Format every line of the entries below as a JSON list of strings, one string per line, leaving out blank lines.

___ Provided information

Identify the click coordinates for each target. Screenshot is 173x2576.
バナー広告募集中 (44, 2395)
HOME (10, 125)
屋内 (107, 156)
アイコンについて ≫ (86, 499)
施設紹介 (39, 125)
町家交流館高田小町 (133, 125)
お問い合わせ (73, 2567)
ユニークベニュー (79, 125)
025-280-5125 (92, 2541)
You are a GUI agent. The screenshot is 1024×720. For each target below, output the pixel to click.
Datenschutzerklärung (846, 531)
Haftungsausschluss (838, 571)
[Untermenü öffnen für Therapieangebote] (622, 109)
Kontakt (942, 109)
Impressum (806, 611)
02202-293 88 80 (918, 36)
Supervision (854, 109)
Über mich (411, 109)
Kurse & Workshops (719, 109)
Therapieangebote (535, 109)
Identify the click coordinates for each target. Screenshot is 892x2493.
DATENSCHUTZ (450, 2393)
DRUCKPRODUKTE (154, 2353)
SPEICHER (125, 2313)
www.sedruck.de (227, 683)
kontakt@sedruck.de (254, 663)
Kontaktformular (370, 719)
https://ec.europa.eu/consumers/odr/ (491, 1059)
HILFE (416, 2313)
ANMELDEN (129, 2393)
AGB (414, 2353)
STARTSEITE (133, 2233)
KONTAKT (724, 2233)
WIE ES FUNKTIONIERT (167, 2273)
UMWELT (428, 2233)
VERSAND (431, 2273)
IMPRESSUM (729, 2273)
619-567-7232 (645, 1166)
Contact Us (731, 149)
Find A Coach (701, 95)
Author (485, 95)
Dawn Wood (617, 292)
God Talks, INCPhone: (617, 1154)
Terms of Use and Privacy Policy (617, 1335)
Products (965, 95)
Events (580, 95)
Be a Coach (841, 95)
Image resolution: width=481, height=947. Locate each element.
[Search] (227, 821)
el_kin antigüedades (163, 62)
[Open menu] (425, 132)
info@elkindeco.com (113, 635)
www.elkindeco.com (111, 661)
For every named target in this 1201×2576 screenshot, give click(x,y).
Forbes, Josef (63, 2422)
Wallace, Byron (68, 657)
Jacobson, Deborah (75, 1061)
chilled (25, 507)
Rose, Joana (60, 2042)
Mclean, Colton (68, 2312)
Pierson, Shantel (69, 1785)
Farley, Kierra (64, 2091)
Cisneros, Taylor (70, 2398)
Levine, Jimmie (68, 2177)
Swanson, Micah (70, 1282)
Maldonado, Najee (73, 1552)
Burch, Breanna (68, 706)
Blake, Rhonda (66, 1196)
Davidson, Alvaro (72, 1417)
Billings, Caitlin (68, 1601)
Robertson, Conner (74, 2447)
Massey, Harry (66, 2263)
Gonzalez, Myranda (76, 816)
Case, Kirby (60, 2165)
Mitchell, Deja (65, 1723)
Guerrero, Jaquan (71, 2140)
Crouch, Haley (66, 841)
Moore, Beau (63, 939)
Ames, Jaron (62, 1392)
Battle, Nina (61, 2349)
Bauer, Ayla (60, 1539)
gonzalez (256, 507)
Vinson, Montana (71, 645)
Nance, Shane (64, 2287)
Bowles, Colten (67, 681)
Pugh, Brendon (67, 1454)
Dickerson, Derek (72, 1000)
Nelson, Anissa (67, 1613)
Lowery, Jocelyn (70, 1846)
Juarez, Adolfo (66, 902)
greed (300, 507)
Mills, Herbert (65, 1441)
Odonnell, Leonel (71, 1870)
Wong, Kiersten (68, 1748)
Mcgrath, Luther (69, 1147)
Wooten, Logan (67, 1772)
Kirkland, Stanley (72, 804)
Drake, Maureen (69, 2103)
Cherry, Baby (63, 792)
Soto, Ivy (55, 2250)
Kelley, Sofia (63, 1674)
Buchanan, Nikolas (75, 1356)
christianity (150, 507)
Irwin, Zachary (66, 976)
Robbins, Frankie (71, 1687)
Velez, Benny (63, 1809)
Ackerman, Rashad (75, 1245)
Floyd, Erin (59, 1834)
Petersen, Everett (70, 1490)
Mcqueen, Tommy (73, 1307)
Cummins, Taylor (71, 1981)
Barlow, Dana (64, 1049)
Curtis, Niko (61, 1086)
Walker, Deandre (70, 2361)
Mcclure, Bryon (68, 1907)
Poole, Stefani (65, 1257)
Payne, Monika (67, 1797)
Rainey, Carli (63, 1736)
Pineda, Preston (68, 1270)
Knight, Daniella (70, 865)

______

The result:
[
  "Identify the click coordinates for each target. Screenshot is 173x2576.",
  "バナー広告募集中 (44, 2395)",
  "HOME (10, 125)",
  "屋内 (107, 156)",
  "アイコンについて ≫ (86, 499)",
  "施設紹介 (39, 125)",
  "町家交流館高田小町 (133, 125)",
  "お問い合わせ (73, 2567)",
  "ユニークベニュー (79, 125)",
  "025-280-5125 (92, 2541)",
  "You are a GUI agent. The screenshot is 1024×720. For each target below, output the pixel to click.",
  "Datenschutzerklärung (846, 531)",
  "Haftungsausschluss (838, 571)",
  "[Untermenü öffnen für Therapieangebote] (622, 109)",
  "Kontakt (942, 109)",
  "Impressum (806, 611)",
  "02202-293 88 80 (918, 36)",
  "Supervision (854, 109)",
  "Über mich (411, 109)",
  "Kurse & Workshops (719, 109)",
  "Therapieangebote (535, 109)",
  "Identify the click coordinates for each target. Screenshot is 892x2493.",
  "DATENSCHUTZ (450, 2393)",
  "DRUCKPRODUKTE (154, 2353)",
  "SPEICHER (125, 2313)",
  "www.sedruck.de (227, 683)",
  "kontakt@sedruck.de (254, 663)",
  "Kontaktformular (370, 719)",
  "https://ec.europa.eu/consumers/odr/ (491, 1059)",
  "HILFE (416, 2313)",
  "ANMELDEN (129, 2393)",
  "AGB (414, 2353)",
  "STARTSEITE (133, 2233)",
  "KONTAKT (724, 2233)",
  "WIE ES FUNKTIONIERT (167, 2273)",
  "UMWELT (428, 2233)",
  "VERSAND (431, 2273)",
  "IMPRESSUM (729, 2273)",
  "619-567-7232 (645, 1166)",
  "Contact Us (731, 149)",
  "Find A Coach (701, 95)",
  "Author (485, 95)",
  "Dawn Wood (617, 292)",
  "God Talks, INCPhone: (617, 1154)",
  "Terms of Use and Privacy Policy (617, 1335)",
  "Products (965, 95)",
  "Events (580, 95)",
  "Be a Coach (841, 95)",
  "Image resolution: width=481, height=947. Locate each element.",
  "[Search] (227, 821)",
  "el_kin antigüedades (163, 62)",
  "[Open menu] (425, 132)",
  "info@elkindeco.com (113, 635)",
  "www.elkindeco.com (111, 661)",
  "For every named target in this 1201×2576 screenshot, give click(x,y).",
  "Forbes, Josef (63, 2422)",
  "Wallace, Byron (68, 657)",
  "Jacobson, Deborah (75, 1061)",
  "chilled (25, 507)",
  "Rose, Joana (60, 2042)",
  "Mclean, Colton (68, 2312)",
  "Pierson, Shantel (69, 1785)",
  "Farley, Kierra (64, 2091)",
  "Cisneros, Taylor (70, 2398)",
  "Levine, Jimmie (68, 2177)",
  "Swanson, Micah (70, 1282)",
  "Maldonado, Najee (73, 1552)",
  "Burch, Breanna (68, 706)",
  "Blake, Rhonda (66, 1196)",
  "Davidson, Alvaro (72, 1417)",
  "Billings, Caitlin (68, 1601)",
  "Robertson, Conner (74, 2447)",
  "Massey, Harry (66, 2263)",
  "Gonzalez, Myranda (76, 816)",
  "Case, Kirby (60, 2165)",
  "Mitchell, Deja (65, 1723)",
  "Guerrero, Jaquan (71, 2140)",
  "Crouch, Haley (66, 841)",
  "Moore, Beau (63, 939)",
  "Ames, Jaron (62, 1392)",
  "Battle, Nina (61, 2349)",
  "Bauer, Ayla (60, 1539)",
  "gonzalez (256, 507)",
  "Vinson, Montana (71, 645)",
  "Nance, Shane (64, 2287)",
  "Bowles, Colten (67, 681)",
  "Pugh, Brendon (67, 1454)",
  "Dickerson, Derek (72, 1000)",
  "Nelson, Anissa (67, 1613)",
  "Lowery, Jocelyn (70, 1846)",
  "Juarez, Adolfo (66, 902)",
  "greed (300, 507)",
  "Mills, Herbert (65, 1441)",
  "Odonnell, Leonel (71, 1870)",
  "Wong, Kiersten (68, 1748)",
  "Mcgrath, Luther (69, 1147)",
  "Wooten, Logan (67, 1772)",
  "Kirkland, Stanley (72, 804)",
  "Drake, Maureen (69, 2103)",
  "Cherry, Baby (63, 792)",
  "Soto, Ivy (55, 2250)",
  "Kelley, Sofia (63, 1674)",
  "Buchanan, Nikolas (75, 1356)",
  "christianity (150, 507)",
  "Irwin, Zachary (66, 976)",
  "Robbins, Frankie (71, 1687)",
  "Velez, Benny (63, 1809)",
  "Ackerman, Rashad (75, 1245)",
  "Floyd, Erin (59, 1834)",
  "Petersen, Everett (70, 1490)",
  "Mcqueen, Tommy (73, 1307)",
  "Cummins, Taylor (71, 1981)",
  "Barlow, Dana (64, 1049)",
  "Curtis, Niko (61, 1086)",
  "Walker, Deandre (70, 2361)",
  "Mcclure, Bryon (68, 1907)",
  "Poole, Stefani (65, 1257)",
  "Payne, Monika (67, 1797)",
  "Rainey, Carli (63, 1736)",
  "Pineda, Preston (68, 1270)",
  "Knight, Daniella (70, 865)"
]